To do – All of the records must come back exactly as they were given.

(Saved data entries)
━━━━━━

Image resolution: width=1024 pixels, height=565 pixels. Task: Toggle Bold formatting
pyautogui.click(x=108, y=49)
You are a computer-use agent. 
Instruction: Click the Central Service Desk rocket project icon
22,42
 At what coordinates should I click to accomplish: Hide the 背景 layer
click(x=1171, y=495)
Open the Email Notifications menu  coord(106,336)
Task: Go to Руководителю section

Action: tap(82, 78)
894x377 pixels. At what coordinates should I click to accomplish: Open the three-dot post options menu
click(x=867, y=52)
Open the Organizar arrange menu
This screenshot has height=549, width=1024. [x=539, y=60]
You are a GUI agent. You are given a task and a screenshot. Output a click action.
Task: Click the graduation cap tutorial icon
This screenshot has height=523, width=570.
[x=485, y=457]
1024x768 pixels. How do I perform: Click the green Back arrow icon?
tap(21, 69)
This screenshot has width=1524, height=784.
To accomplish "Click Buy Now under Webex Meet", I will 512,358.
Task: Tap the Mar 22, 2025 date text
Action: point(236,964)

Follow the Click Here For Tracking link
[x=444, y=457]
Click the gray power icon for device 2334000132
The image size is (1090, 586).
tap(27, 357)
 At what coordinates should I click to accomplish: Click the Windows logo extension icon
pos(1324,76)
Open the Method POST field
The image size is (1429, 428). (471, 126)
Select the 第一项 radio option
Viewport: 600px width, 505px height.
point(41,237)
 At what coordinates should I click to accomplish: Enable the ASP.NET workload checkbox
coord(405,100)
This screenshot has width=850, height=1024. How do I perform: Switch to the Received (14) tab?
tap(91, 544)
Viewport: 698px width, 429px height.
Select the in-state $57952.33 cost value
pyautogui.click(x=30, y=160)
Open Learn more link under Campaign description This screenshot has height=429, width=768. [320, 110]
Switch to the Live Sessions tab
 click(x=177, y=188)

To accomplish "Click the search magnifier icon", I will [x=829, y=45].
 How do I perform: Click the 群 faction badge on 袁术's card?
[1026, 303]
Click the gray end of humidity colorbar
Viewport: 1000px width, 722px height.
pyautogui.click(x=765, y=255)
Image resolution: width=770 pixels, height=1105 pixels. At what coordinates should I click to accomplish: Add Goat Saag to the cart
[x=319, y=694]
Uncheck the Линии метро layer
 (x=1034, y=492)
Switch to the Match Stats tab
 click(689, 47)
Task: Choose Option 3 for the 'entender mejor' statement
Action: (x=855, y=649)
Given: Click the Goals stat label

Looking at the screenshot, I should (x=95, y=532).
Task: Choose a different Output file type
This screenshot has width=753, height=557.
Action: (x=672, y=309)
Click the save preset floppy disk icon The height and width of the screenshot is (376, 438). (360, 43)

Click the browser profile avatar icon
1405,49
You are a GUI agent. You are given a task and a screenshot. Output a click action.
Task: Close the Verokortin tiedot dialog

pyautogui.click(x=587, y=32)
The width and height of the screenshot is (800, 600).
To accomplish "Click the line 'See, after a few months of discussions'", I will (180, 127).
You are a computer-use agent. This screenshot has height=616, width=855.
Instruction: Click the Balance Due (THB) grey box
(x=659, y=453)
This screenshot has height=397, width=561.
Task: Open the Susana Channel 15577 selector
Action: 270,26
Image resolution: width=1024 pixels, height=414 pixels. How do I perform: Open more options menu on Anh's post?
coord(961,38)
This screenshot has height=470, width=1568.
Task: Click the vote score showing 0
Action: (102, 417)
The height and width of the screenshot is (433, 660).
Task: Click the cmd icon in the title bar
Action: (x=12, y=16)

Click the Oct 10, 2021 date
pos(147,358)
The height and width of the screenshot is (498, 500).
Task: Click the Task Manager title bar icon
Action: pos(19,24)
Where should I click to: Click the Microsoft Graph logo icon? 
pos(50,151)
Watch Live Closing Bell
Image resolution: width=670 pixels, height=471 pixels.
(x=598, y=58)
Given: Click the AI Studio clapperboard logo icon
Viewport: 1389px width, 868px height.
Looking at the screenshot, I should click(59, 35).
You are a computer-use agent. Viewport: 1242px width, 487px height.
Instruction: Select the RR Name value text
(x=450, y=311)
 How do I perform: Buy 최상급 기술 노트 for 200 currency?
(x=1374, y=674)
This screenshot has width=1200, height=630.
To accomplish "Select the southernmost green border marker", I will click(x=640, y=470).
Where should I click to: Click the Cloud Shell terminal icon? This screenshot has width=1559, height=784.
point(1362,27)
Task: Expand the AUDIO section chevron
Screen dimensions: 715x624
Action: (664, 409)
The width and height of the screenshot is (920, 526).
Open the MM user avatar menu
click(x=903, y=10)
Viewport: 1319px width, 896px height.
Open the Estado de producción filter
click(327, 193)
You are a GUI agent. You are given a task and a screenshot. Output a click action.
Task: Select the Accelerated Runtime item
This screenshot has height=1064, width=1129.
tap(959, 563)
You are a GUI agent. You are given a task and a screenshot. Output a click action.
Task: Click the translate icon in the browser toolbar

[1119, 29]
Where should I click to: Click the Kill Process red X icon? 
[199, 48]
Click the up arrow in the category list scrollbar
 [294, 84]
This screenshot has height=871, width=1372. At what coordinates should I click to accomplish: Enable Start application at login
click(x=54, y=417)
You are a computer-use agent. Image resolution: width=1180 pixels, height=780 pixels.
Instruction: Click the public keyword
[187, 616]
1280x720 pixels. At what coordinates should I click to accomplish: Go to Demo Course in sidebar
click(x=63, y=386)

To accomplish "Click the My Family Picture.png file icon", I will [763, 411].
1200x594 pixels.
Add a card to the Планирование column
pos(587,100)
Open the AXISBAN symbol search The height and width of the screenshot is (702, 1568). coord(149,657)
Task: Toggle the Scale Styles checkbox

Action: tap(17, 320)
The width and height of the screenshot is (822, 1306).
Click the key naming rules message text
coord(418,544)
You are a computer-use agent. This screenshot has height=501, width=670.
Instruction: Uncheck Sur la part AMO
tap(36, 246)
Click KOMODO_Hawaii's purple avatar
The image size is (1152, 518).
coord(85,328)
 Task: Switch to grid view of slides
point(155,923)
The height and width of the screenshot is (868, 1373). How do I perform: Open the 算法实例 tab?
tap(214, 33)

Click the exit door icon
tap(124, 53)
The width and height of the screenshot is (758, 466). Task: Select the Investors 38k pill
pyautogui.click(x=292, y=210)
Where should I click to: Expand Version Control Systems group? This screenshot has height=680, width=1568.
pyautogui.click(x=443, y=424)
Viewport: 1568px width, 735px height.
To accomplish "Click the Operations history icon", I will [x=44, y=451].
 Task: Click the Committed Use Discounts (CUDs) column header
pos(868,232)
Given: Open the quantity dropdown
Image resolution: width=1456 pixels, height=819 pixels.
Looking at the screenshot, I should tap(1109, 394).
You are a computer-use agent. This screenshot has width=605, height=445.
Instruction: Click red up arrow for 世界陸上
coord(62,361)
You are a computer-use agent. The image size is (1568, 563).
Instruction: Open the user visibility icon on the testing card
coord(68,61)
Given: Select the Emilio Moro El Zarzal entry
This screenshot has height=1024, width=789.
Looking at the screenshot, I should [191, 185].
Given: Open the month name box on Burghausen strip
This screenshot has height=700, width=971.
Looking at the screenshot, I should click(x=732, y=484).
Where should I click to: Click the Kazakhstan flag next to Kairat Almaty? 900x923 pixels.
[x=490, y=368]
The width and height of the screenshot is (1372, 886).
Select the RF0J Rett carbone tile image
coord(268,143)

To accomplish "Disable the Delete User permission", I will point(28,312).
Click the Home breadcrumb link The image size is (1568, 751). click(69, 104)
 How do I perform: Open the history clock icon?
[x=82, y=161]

━━━━━━

Expected answer –
Image resolution: width=1024 pixels, height=565 pixels. Task: Toggle Bold formatting
pyautogui.click(x=108, y=49)
You are a computer-use agent. 
Instruction: Click the Central Service Desk rocket project icon
22,42
 At what coordinates should I click to accomplish: Hide the 背景 layer
click(x=1171, y=495)
Open the Email Notifications menu  coord(106,336)
Task: Go to Руководителю section

Action: tap(82, 78)
894x377 pixels. At what coordinates should I click to accomplish: Open the three-dot post options menu
click(x=867, y=52)
Open the Organizar arrange menu
This screenshot has height=549, width=1024. [x=539, y=60]
You are a GUI agent. You are given a task and a screenshot. Output a click action.
Task: Click the graduation cap tutorial icon
This screenshot has height=523, width=570.
[x=485, y=457]
1024x768 pixels. How do I perform: Click the green Back arrow icon?
tap(21, 69)
This screenshot has width=1524, height=784.
To accomplish "Click Buy Now under Webex Meet", I will 512,358.
Task: Tap the Mar 22, 2025 date text
Action: point(236,964)

Follow the Click Here For Tracking link
[x=444, y=457]
Click the gray power icon for device 2334000132
The image size is (1090, 586).
tap(27, 357)
 At what coordinates should I click to accomplish: Click the Windows logo extension icon
pos(1324,76)
Open the Method POST field
The image size is (1429, 428). (471, 126)
Select the 第一项 radio option
Viewport: 600px width, 505px height.
point(41,237)
 At what coordinates should I click to accomplish: Enable the ASP.NET workload checkbox
coord(405,100)
This screenshot has width=850, height=1024. How do I perform: Switch to the Received (14) tab?
tap(91, 544)
Viewport: 698px width, 429px height.
Select the in-state $57952.33 cost value
pyautogui.click(x=30, y=160)
Open Learn more link under Campaign description This screenshot has height=429, width=768. [320, 110]
Switch to the Live Sessions tab
 click(x=177, y=188)

To accomplish "Click the search magnifier icon", I will [x=829, y=45].
 How do I perform: Click the 群 faction badge on 袁术's card?
[1026, 303]
Click the gray end of humidity colorbar
Viewport: 1000px width, 722px height.
pyautogui.click(x=765, y=255)
Image resolution: width=770 pixels, height=1105 pixels. At what coordinates should I click to accomplish: Add Goat Saag to the cart
[x=319, y=694]
Uncheck the Линии метро layer
 (x=1034, y=492)
Switch to the Match Stats tab
 click(689, 47)
Task: Choose Option 3 for the 'entender mejor' statement
Action: (x=855, y=649)
Given: Click the Goals stat label

Looking at the screenshot, I should (x=95, y=532).
Task: Choose a different Output file type
This screenshot has width=753, height=557.
Action: (x=672, y=309)
Click the save preset floppy disk icon The height and width of the screenshot is (376, 438). (360, 43)

Click the browser profile avatar icon
1405,49
You are a GUI agent. You are given a task and a screenshot. Output a click action.
Task: Close the Verokortin tiedot dialog

pyautogui.click(x=587, y=32)
The width and height of the screenshot is (800, 600).
To accomplish "Click the line 'See, after a few months of discussions'", I will (180, 127).
You are a computer-use agent. This screenshot has height=616, width=855.
Instruction: Click the Balance Due (THB) grey box
(x=659, y=453)
This screenshot has height=397, width=561.
Task: Open the Susana Channel 15577 selector
Action: 270,26
Image resolution: width=1024 pixels, height=414 pixels. How do I perform: Open more options menu on Anh's post?
coord(961,38)
This screenshot has height=470, width=1568.
Task: Click the vote score showing 0
Action: (102, 417)
The height and width of the screenshot is (433, 660).
Task: Click the cmd icon in the title bar
Action: (x=12, y=16)

Click the Oct 10, 2021 date
pos(147,358)
The height and width of the screenshot is (498, 500).
Task: Click the Task Manager title bar icon
Action: pos(19,24)
Where should I click to: Click the Microsoft Graph logo icon? 
pos(50,151)
Watch Live Closing Bell
Image resolution: width=670 pixels, height=471 pixels.
(x=598, y=58)
Given: Click the AI Studio clapperboard logo icon
Viewport: 1389px width, 868px height.
Looking at the screenshot, I should click(59, 35).
You are a computer-use agent. Viewport: 1242px width, 487px height.
Instruction: Select the RR Name value text
(x=450, y=311)
 How do I perform: Buy 최상급 기술 노트 for 200 currency?
(x=1374, y=674)
This screenshot has width=1200, height=630.
To accomplish "Select the southernmost green border marker", I will click(x=640, y=470).
Where should I click to: Click the Cloud Shell terminal icon? This screenshot has width=1559, height=784.
point(1362,27)
Task: Expand the AUDIO section chevron
Screen dimensions: 715x624
Action: (664, 409)
The width and height of the screenshot is (920, 526).
Open the MM user avatar menu
click(x=903, y=10)
Viewport: 1319px width, 896px height.
Open the Estado de producción filter
click(327, 193)
You are a GUI agent. You are given a task and a screenshot. Output a click action.
Task: Select the Accelerated Runtime item
This screenshot has height=1064, width=1129.
tap(959, 563)
You are a GUI agent. You are given a task and a screenshot. Output a click action.
Task: Click the translate icon in the browser toolbar

[1119, 29]
Where should I click to: Click the Kill Process red X icon? 
[199, 48]
Click the up arrow in the category list scrollbar
 [294, 84]
This screenshot has height=871, width=1372. At what coordinates should I click to accomplish: Enable Start application at login
click(x=54, y=417)
You are a computer-use agent. Image resolution: width=1180 pixels, height=780 pixels.
Instruction: Click the public keyword
[187, 616]
1280x720 pixels. At what coordinates should I click to accomplish: Go to Demo Course in sidebar
click(x=63, y=386)

To accomplish "Click the My Family Picture.png file icon", I will [763, 411].
1200x594 pixels.
Add a card to the Планирование column
pos(587,100)
Open the AXISBAN symbol search The height and width of the screenshot is (702, 1568). coord(149,657)
Task: Toggle the Scale Styles checkbox

Action: tap(17, 320)
The width and height of the screenshot is (822, 1306).
Click the key naming rules message text
coord(418,544)
You are a computer-use agent. This screenshot has height=501, width=670.
Instruction: Uncheck Sur la part AMO
tap(36, 246)
Click KOMODO_Hawaii's purple avatar
The image size is (1152, 518).
coord(85,328)
 Task: Switch to grid view of slides
point(155,923)
The height and width of the screenshot is (868, 1373). How do I perform: Open the 算法实例 tab?
tap(214, 33)

Click the exit door icon
tap(124, 53)
The width and height of the screenshot is (758, 466). Task: Select the Investors 38k pill
pyautogui.click(x=292, y=210)
Where should I click to: Expand Version Control Systems group? This screenshot has height=680, width=1568.
pyautogui.click(x=443, y=424)
Viewport: 1568px width, 735px height.
To accomplish "Click the Operations history icon", I will [x=44, y=451].
 Task: Click the Committed Use Discounts (CUDs) column header
pos(868,232)
Given: Open the quantity dropdown
Image resolution: width=1456 pixels, height=819 pixels.
Looking at the screenshot, I should tap(1109, 394).
You are a computer-use agent. This screenshot has width=605, height=445.
Instruction: Click red up arrow for 世界陸上
coord(62,361)
You are a computer-use agent. The image size is (1568, 563).
Instruction: Open the user visibility icon on the testing card
coord(68,61)
Given: Select the Emilio Moro El Zarzal entry
This screenshot has height=1024, width=789.
Looking at the screenshot, I should [191, 185].
Given: Open the month name box on Burghausen strip
This screenshot has height=700, width=971.
Looking at the screenshot, I should click(x=732, y=484).
Where should I click to: Click the Kazakhstan flag next to Kairat Almaty? 900x923 pixels.
[x=490, y=368]
The width and height of the screenshot is (1372, 886).
Select the RF0J Rett carbone tile image
coord(268,143)

To accomplish "Disable the Delete User permission", I will point(28,312).
Click the Home breadcrumb link The image size is (1568, 751). click(69, 104)
 How do I perform: Open the history clock icon?
[x=82, y=161]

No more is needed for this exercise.